-- MATERIALS PROVIDED --
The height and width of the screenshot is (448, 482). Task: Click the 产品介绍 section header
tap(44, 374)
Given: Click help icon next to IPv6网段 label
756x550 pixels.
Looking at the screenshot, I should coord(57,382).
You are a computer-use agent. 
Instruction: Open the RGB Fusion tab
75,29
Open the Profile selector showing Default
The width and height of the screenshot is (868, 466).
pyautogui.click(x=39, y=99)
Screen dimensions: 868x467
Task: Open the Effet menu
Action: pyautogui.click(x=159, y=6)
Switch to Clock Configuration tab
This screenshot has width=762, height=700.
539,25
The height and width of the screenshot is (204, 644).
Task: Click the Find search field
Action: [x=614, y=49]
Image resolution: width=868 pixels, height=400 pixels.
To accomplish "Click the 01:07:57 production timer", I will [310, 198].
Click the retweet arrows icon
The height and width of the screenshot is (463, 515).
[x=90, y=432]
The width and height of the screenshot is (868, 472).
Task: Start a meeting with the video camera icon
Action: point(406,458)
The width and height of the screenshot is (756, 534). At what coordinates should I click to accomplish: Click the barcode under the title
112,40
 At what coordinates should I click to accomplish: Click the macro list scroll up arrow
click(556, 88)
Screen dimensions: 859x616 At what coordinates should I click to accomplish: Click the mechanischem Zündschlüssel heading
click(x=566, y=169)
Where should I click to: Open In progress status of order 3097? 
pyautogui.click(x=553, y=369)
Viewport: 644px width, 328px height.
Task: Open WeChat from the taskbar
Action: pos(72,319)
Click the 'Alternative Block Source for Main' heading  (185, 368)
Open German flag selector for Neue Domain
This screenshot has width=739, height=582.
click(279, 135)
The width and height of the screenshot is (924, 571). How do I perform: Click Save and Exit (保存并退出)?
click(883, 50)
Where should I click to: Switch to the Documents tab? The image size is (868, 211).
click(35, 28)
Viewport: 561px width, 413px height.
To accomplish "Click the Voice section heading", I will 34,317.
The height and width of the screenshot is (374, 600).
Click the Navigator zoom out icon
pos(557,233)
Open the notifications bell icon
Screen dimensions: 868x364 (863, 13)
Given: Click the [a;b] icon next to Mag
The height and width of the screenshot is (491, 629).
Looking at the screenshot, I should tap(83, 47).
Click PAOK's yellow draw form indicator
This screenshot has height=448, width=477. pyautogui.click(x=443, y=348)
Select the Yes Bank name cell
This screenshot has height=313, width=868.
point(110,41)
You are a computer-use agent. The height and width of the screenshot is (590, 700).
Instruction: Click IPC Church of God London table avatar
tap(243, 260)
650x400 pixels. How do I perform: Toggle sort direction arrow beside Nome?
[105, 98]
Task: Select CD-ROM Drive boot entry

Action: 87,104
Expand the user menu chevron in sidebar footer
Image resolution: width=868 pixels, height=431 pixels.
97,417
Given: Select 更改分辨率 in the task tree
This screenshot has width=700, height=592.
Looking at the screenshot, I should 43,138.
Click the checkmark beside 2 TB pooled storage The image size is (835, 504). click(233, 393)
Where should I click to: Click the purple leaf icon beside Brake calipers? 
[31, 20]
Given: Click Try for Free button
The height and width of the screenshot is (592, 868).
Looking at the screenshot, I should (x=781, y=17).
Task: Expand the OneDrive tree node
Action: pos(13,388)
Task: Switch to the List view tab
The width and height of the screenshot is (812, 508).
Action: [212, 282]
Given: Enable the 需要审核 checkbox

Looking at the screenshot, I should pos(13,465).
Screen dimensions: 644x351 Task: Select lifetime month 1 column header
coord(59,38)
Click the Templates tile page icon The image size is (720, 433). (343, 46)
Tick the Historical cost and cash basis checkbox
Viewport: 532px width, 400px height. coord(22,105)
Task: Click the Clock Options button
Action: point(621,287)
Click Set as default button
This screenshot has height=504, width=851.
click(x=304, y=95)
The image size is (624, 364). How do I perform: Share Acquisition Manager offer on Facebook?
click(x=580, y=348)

-- EXERCISE GOAL --
Copy out all lines of the listing where the word "will" appears.

-- TASK RESPONSE --
To accomplish "Click the 01:07:57 production timer", I will [310, 198].
To accomplish "Click the Voice section heading", I will 34,317.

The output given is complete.